But they failed, and acknowledged that they were negligent. For their inaction, they were sentenced to a year of probation Thursday in federal court.
William Manuszewski, 60, and Donald Grzebielucha, 59, could have faced a year in prison and hefty fines for the work they didn’t do at Kensington Heights, but U.S. District Judge Richard J. Arcara spoke favorably of the men during separate sentencing proceedings.
Grzebielucha “has led a very law-abiding life and is very remorseful,” while Manuszewski showed “true remorse” and is a good neighbor, Arcara said.
The men were assigned to inspect the work of a private company hired to remove and dispose of asbestos and that of another hired to monitor the air during an asbestos-removal effort at the East Side housing complex.
In statements to the court, the defendants apologized. “I didn’t mean for this to happen,” Manuszewski said.
“I was a tough but fair inspector,” said Grzebielucha, who started with the city when he was 24, a month after his father died. He said he learned integrity and honesty from his dad, saying, “I never intentionally put anyone in harm’s way.”
Manuszewski was able to keep his job with the city, and his superior in City Hall wrote a letter to Arcara on his behalf, saying the defendant was one of the most responsible building inspectors the city has.
Grzebielucha is retired.
The two pleaded guilty May 8 to one misdemeanor charge each of negligent endangerment under the Clean Air Act and admitted that their actions put other people at risk. They did not plead guilty to more-serious allegations of falsifying records, contained in the 2011 indictment.

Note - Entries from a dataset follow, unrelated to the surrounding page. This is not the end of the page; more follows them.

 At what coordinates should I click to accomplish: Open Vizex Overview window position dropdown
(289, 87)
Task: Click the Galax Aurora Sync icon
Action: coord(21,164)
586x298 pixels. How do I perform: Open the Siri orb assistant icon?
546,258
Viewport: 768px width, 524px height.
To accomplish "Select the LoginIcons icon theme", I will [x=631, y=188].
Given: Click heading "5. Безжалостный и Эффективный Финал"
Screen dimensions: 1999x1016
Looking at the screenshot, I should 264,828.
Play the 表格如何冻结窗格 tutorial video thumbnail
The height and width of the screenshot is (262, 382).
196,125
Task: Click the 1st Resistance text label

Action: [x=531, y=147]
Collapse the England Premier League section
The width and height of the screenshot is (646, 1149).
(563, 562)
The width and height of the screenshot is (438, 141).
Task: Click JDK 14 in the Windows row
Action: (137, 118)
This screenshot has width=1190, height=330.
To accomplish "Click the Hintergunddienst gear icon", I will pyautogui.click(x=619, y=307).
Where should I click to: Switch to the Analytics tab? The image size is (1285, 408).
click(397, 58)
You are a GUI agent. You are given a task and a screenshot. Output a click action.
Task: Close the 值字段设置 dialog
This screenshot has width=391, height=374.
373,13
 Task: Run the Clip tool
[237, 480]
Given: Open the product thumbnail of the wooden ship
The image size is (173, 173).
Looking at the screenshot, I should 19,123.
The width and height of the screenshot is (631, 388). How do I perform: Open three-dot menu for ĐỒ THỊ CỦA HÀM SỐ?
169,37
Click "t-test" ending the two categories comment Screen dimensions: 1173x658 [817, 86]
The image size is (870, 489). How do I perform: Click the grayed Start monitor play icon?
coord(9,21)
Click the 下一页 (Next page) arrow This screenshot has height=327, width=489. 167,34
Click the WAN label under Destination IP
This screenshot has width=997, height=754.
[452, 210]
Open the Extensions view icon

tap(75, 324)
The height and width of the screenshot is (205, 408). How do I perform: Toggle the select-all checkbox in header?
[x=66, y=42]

Their guilty pleas on charges of negligence were appropriate, their attorneys said.
“He was negligent in carrying out his responsibilities because he didn’t have the right training,” said Michael J. Stachowski, who represented Manuszewski.
Grzebielucha’s attorney, Joseph J. Terranova, said he relied on compliance monitors and the representations of others.
The defendants faced a possible sentence of one year in jail and fines of up to $30,000. Arcara did not impose fines.
The two were part of a group of 11 defendants – nine individuals and two companies – charged in a 23-count indictment stemming from the asbestos-removal project at the 17-acre housing complex.
Air samples from the neighborhood indicated that asbestos levels inside the complex’s six towers exceeded federal standards but that levels outside the complex did not.
A state inspector, Theodore Lehmann, is scheduled for sentencing Oct. 1. He retired from the Department of Labor and pleaded guilty May 13 to a misdemeanor charge of violating the Clean Air Act.
A former air sampling technician who worked for a private contractor, Chris Coseglia, is scheduled to be sentenced Monday. Coseglia admitted to looking the other way and pleaded guilty last September to being an accessory after the fact to a false statement, a misdemeanor.
Charges against two companies, Johnson Contracting of Buffalo and JMD Environmental Inc., were dropped when they went out of business.